Figure 1. Nativeomics defines ligands bound to the trimeric membrane porin OmpF through progressive dissection using multiple stages of MS_n

(a) Schematic of the Nativeomics workflow to identify ligands or proteoform components of membrane protein assemblies. The protein-ligand complex is released from its encapsulating detergent micelle MS (pMS²) and the assembly isolated and dissociated to release proteoforms and ligands (pMS³) for selection and fragmentation (pMS⁴ up to MSⁿ). Identification is achieved through spectral matching or database searching. The protein assembly is illustrated by blue spheres, with subunits coloured in different shades. Ligand is represented by red spheres or lines. (b) OmpF (PDB 4GCP) bound to drug ligand ampicillin is released from detergent micelles (pMS²), the 17+ charge state (green) isolated for activation and the ligand released at m/z 350.5 (pMS³). Isolation and fragmentation of the ligand (pMS⁴) yields characteristic ions that identify ampicillin following database searching or spectral matching. See Online Methods for MS parameters.

Figure 2. Nativeomics and MD simulations define the structure of endogenous lipids bound directly to aquaporin Z

(a) Result of MD simulations of lipid binding to AqpZ performed in mixed lipid bilayers containing PG 16:0/18:1 (POPG) or 16:0/18:0 (DOPG). AqpZ is coloured according to the difference in the number of contacts between POPG (blue) and DOPG (red), averaged over the trajectories of POPG contacts. (b) Plot of the average number of contacts lipids make per AqpZ residue. (c) nMS spectrum of AqpZ acquired in negative ion polarity. Removal of detergent micelles (pMS²) reveals AqpZ charge state (17-) bound to multiple endogenous ligands. Peaks corresponding to a heterogenous mixture of multiple ligands bound to apo protein are annotated with their apparent additional mass (Da). (inset) Isolation and activation releases bound ligands (pMS³), yielding at least 46 distinct species from m/z 500-1500 and three distinct families of ligands (red, orange and blue). (d) Selection and fragmentation of individual released ligands in negative ion polarity (pMS⁴) produces spectra indicative of lipids. Fragment ions define the unsaturation and asymmetry of chain length through spectral matching with LIPIDMAPS. Predominant lipids are PE 16:0-17:1, PG 16:0/18:1 and CDL 33:1-33:1 and distributions can therefore be assigned to cohorts of PE (red), PG (orange) and CDL (blue) lipids. See Online Methods for MS parameters and Supplementary Figure 8 for complete MS dataset. Lipid identification is representative of two independent protein preparations.

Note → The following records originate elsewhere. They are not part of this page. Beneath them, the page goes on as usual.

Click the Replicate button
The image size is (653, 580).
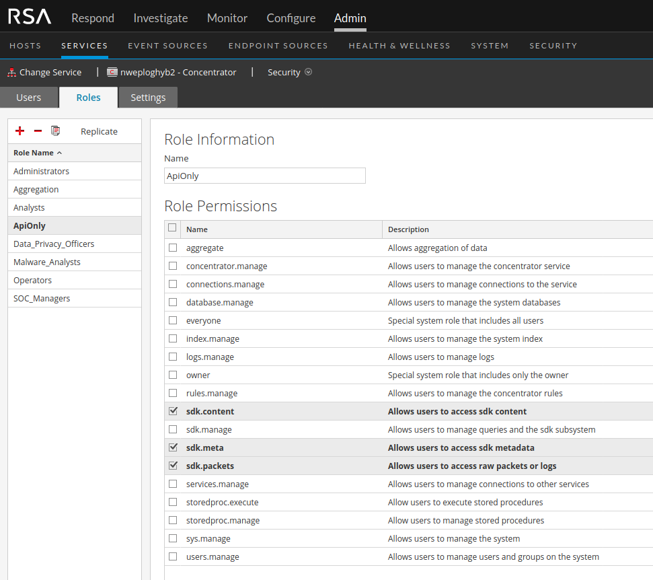point(99,131)
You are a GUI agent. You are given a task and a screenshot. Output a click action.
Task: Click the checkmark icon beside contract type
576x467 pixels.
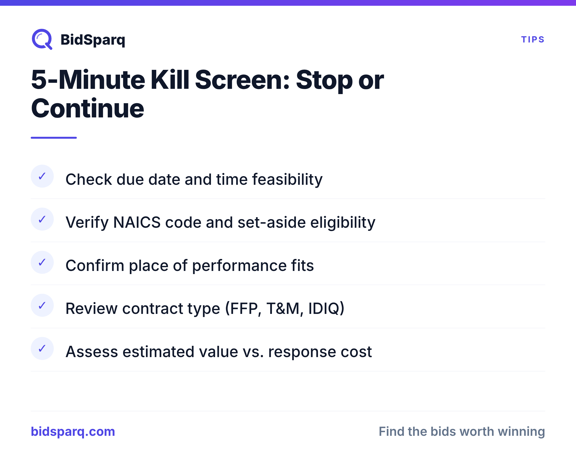(x=42, y=305)
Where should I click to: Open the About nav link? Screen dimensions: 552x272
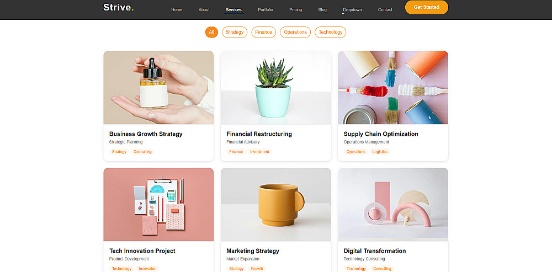(x=204, y=10)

Figure 3. Identification of unknown ligands bound to TSPO and subsequent fitting of PE 16:0/18:1 into unresolved electron density in the X-ray structure

(a) Schematic showing electrospray and release of the TSPO dimer from detergent micelles in negative ion polarity (subunits red and blue cartoon, with detergent micelle orange spheres) (b) Native mass spectrum of the TSPO dimer (pMS²) and isolation of the 7- charge state (red box) (inset). (c) Collisional activation (pMS³) yields dissociated monomer, apo dimer produced from neutral ligand loss, and multiple ligands at low m/z (blue box). (d) Zoom of low m/z region showing two peak series corresponding to multiple lipids PE (red) and PG (orange). (e-g) Isolation and subsequent fragmentation of released lipids (pMS⁴) defines the hydrocarbon chain length and extent of unsaturation. (h) Fitting of the most abundant PE lipid identified - PE (16:0/18:1) (red sticks) into the electron density (blue mesh) in the TSPO A139T crystal structure (each monomer in blue and yellow helices) (PDB 4UC1). Critical protein-lipid interactions are shown (zoom box) with PE interacting favourably with surrounding amino acids through hydrophobic interactions and the headgroup terminal amine forming a hydrogen-bonded interaction with the carboxylic acid side chain of Asp4 (green sticks). Other homologous PEs with different acyl tails (e.g. 16:0/19:1 and 18:/18:1) can also be accommodated within this density. See Online Methods for MS parameters and Supplementary Figure 9 for complete MS dataset. Lipid identification is representative of two independent protein preparations.